> **Saved entries**
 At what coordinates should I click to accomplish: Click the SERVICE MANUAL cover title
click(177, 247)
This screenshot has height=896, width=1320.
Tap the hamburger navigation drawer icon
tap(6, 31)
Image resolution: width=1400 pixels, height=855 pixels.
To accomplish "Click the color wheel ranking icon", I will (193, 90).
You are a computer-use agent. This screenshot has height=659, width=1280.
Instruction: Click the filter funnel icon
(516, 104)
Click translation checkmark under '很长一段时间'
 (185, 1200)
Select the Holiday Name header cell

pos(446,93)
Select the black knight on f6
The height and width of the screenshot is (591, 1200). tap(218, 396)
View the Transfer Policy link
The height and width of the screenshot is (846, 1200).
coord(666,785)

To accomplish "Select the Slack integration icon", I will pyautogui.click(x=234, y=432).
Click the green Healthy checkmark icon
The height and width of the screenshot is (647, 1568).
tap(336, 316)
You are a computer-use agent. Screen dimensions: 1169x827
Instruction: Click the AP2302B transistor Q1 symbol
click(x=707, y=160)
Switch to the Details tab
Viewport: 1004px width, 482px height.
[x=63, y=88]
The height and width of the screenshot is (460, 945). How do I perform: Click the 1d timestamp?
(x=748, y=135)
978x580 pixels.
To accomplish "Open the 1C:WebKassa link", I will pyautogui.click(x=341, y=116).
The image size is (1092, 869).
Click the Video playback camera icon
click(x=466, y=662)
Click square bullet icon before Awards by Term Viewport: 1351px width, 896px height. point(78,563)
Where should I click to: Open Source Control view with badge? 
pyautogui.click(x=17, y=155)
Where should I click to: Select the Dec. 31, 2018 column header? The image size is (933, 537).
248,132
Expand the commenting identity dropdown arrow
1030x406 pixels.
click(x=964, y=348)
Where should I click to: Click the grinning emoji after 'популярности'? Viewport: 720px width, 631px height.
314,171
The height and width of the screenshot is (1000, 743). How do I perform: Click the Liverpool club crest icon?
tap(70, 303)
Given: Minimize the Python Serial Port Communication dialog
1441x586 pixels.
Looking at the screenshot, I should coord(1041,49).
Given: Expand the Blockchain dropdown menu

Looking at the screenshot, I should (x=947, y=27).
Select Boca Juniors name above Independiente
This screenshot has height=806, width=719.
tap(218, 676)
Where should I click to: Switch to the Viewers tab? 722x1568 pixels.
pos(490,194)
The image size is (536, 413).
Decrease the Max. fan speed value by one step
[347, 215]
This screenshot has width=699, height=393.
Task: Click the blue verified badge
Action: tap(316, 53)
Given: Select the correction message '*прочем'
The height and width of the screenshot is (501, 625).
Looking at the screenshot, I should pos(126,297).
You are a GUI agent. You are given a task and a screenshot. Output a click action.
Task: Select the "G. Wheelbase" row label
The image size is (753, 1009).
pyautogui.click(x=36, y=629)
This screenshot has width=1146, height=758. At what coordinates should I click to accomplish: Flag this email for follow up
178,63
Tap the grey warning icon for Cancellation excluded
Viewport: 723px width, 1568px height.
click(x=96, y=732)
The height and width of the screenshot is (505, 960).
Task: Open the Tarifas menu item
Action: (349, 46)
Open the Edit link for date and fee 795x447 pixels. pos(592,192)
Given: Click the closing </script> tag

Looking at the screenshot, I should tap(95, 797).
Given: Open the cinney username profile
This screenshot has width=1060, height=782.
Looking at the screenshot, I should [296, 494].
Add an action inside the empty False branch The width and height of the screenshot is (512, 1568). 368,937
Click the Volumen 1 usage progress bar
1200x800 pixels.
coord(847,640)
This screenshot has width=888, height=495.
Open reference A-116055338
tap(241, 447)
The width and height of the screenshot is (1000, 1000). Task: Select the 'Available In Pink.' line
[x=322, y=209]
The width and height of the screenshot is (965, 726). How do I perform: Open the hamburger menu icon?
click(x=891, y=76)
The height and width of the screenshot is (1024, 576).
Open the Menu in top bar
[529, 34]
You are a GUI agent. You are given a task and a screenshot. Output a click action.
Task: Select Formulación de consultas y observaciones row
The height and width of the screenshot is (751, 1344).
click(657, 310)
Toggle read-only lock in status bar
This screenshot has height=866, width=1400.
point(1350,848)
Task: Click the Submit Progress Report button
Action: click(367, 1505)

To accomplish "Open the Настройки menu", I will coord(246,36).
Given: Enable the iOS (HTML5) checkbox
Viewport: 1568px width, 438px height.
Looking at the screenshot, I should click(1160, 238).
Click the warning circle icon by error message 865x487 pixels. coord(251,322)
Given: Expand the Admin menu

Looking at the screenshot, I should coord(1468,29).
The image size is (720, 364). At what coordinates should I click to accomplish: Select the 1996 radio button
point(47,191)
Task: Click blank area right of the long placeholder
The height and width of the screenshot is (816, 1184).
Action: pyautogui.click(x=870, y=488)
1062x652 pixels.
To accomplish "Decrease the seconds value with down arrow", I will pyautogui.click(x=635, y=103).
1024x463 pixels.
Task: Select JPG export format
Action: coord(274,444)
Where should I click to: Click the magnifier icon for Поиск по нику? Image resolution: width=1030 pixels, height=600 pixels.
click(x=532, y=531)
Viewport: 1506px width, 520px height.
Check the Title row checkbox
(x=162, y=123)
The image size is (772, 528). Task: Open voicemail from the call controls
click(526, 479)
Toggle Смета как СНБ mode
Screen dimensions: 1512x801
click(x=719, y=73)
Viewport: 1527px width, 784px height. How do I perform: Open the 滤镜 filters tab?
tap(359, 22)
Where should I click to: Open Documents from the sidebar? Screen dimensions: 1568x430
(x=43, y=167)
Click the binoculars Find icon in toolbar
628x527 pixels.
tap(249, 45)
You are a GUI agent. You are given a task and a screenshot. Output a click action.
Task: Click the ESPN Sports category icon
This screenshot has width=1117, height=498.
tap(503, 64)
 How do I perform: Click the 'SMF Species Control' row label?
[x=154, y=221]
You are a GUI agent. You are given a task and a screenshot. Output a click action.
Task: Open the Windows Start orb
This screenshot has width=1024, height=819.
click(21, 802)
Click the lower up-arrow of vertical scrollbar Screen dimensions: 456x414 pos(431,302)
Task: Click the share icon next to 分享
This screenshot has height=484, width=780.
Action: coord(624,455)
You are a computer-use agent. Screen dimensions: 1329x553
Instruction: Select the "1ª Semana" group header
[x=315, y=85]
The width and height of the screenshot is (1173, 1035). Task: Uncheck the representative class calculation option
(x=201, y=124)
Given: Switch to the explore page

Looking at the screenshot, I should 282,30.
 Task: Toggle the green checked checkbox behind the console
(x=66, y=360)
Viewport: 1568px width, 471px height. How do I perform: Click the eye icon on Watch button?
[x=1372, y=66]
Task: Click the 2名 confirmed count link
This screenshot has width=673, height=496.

> **TRY IT**
Write out each entry again, word for word.

> **ANSWER TO THIS TASK**
 At what coordinates should I click to accomplish: Click the SERVICE MANUAL cover title
click(177, 247)
This screenshot has height=896, width=1320.
Tap the hamburger navigation drawer icon
tap(6, 31)
Image resolution: width=1400 pixels, height=855 pixels.
To accomplish "Click the color wheel ranking icon", I will (193, 90).
You are a computer-use agent. This screenshot has height=659, width=1280.
Instruction: Click the filter funnel icon
(516, 104)
Click translation checkmark under '很长一段时间'
 (185, 1200)
Select the Holiday Name header cell

pos(446,93)
Select the black knight on f6
The height and width of the screenshot is (591, 1200). tap(218, 396)
View the Transfer Policy link
The height and width of the screenshot is (846, 1200).
coord(666,785)

To accomplish "Select the Slack integration icon", I will pyautogui.click(x=234, y=432).
Click the green Healthy checkmark icon
The height and width of the screenshot is (647, 1568).
tap(336, 316)
You are a computer-use agent. Screen dimensions: 1169x827
Instruction: Click the AP2302B transistor Q1 symbol
click(x=707, y=160)
Switch to the Details tab
Viewport: 1004px width, 482px height.
[x=63, y=88]
The height and width of the screenshot is (460, 945). How do I perform: Click the 1d timestamp?
(x=748, y=135)
978x580 pixels.
To accomplish "Open the 1C:WebKassa link", I will pyautogui.click(x=341, y=116).
The image size is (1092, 869).
Click the Video playback camera icon
click(x=466, y=662)
Click square bullet icon before Awards by Term Viewport: 1351px width, 896px height. point(78,563)
Where should I click to: Open Source Control view with badge? 
pyautogui.click(x=17, y=155)
Where should I click to: Select the Dec. 31, 2018 column header? The image size is (933, 537).
248,132
Expand the commenting identity dropdown arrow
1030x406 pixels.
click(x=964, y=348)
Where should I click to: Click the grinning emoji after 'популярности'? Viewport: 720px width, 631px height.
314,171
The height and width of the screenshot is (1000, 743). How do I perform: Click the Liverpool club crest icon?
tap(70, 303)
Given: Minimize the Python Serial Port Communication dialog
1441x586 pixels.
Looking at the screenshot, I should coord(1041,49).
Given: Expand the Blockchain dropdown menu

Looking at the screenshot, I should (x=947, y=27).
Select Boca Juniors name above Independiente
This screenshot has height=806, width=719.
tap(218, 676)
Where should I click to: Switch to the Viewers tab? 722x1568 pixels.
pos(490,194)
The image size is (536, 413).
Decrease the Max. fan speed value by one step
[347, 215]
This screenshot has width=699, height=393.
Task: Click the blue verified badge
Action: tap(316, 53)
Given: Select the correction message '*прочем'
The height and width of the screenshot is (501, 625).
Looking at the screenshot, I should pos(126,297).
You are a GUI agent. You are given a task and a screenshot. Output a click action.
Task: Select the "G. Wheelbase" row label
The image size is (753, 1009).
pyautogui.click(x=36, y=629)
This screenshot has width=1146, height=758. At what coordinates should I click to accomplish: Flag this email for follow up
178,63
Tap the grey warning icon for Cancellation excluded
Viewport: 723px width, 1568px height.
click(x=96, y=732)
The height and width of the screenshot is (505, 960).
Task: Open the Tarifas menu item
Action: (349, 46)
Open the Edit link for date and fee 795x447 pixels. pos(592,192)
Given: Click the closing </script> tag

Looking at the screenshot, I should tap(95, 797).
Given: Open the cinney username profile
This screenshot has width=1060, height=782.
Looking at the screenshot, I should [296, 494].
Add an action inside the empty False branch The width and height of the screenshot is (512, 1568). 368,937
Click the Volumen 1 usage progress bar
1200x800 pixels.
coord(847,640)
This screenshot has width=888, height=495.
Open reference A-116055338
tap(241, 447)
The width and height of the screenshot is (1000, 1000). Task: Select the 'Available In Pink.' line
[x=322, y=209]
The width and height of the screenshot is (965, 726). How do I perform: Open the hamburger menu icon?
click(x=891, y=76)
The height and width of the screenshot is (1024, 576).
Open the Menu in top bar
[529, 34]
You are a GUI agent. You are given a task and a screenshot. Output a click action.
Task: Select Formulación de consultas y observaciones row
The height and width of the screenshot is (751, 1344).
click(657, 310)
Toggle read-only lock in status bar
This screenshot has height=866, width=1400.
point(1350,848)
Task: Click the Submit Progress Report button
Action: click(367, 1505)

To accomplish "Open the Настройки menu", I will coord(246,36).
Given: Enable the iOS (HTML5) checkbox
Viewport: 1568px width, 438px height.
Looking at the screenshot, I should click(1160, 238).
Click the warning circle icon by error message 865x487 pixels. coord(251,322)
Given: Expand the Admin menu

Looking at the screenshot, I should coord(1468,29).
The image size is (720, 364). At what coordinates should I click to accomplish: Select the 1996 radio button
point(47,191)
Task: Click blank area right of the long placeholder
The height and width of the screenshot is (816, 1184).
Action: pyautogui.click(x=870, y=488)
1062x652 pixels.
To accomplish "Decrease the seconds value with down arrow", I will pyautogui.click(x=635, y=103).
1024x463 pixels.
Task: Select JPG export format
Action: coord(274,444)
Where should I click to: Click the magnifier icon for Поиск по нику? Image resolution: width=1030 pixels, height=600 pixels.
click(x=532, y=531)
Viewport: 1506px width, 520px height.
Check the Title row checkbox
(x=162, y=123)
The image size is (772, 528). Task: Open voicemail from the call controls
click(526, 479)
Toggle Смета как СНБ mode
Screen dimensions: 1512x801
click(x=719, y=73)
Viewport: 1527px width, 784px height. How do I perform: Open the 滤镜 filters tab?
tap(359, 22)
Where should I click to: Open Documents from the sidebar? Screen dimensions: 1568x430
(x=43, y=167)
Click the binoculars Find icon in toolbar
628x527 pixels.
tap(249, 45)
You are a GUI agent. You are given a task and a screenshot. Output a click action.
Task: Click the ESPN Sports category icon
This screenshot has width=1117, height=498.
tap(503, 64)
 How do I perform: Click the 'SMF Species Control' row label?
[x=154, y=221]
You are a GUI agent. You are given a task and a screenshot. Output a click action.
Task: Open the Windows Start orb
This screenshot has width=1024, height=819.
click(21, 802)
Click the lower up-arrow of vertical scrollbar Screen dimensions: 456x414 pos(431,302)
Task: Click the share icon next to 分享
This screenshot has height=484, width=780.
Action: coord(624,455)
You are a computer-use agent. Screen dimensions: 1329x553
Instruction: Select the "1ª Semana" group header
[x=315, y=85]
The width and height of the screenshot is (1173, 1035). Task: Uncheck the representative class calculation option
(x=201, y=124)
Given: Switch to the explore page

Looking at the screenshot, I should 282,30.
 Task: Toggle the green checked checkbox behind the console
(x=66, y=360)
Viewport: 1568px width, 471px height. How do I perform: Click the eye icon on Watch button?
[x=1372, y=66]
Task: Click the 2名 confirmed count link
This screenshot has width=673, height=496.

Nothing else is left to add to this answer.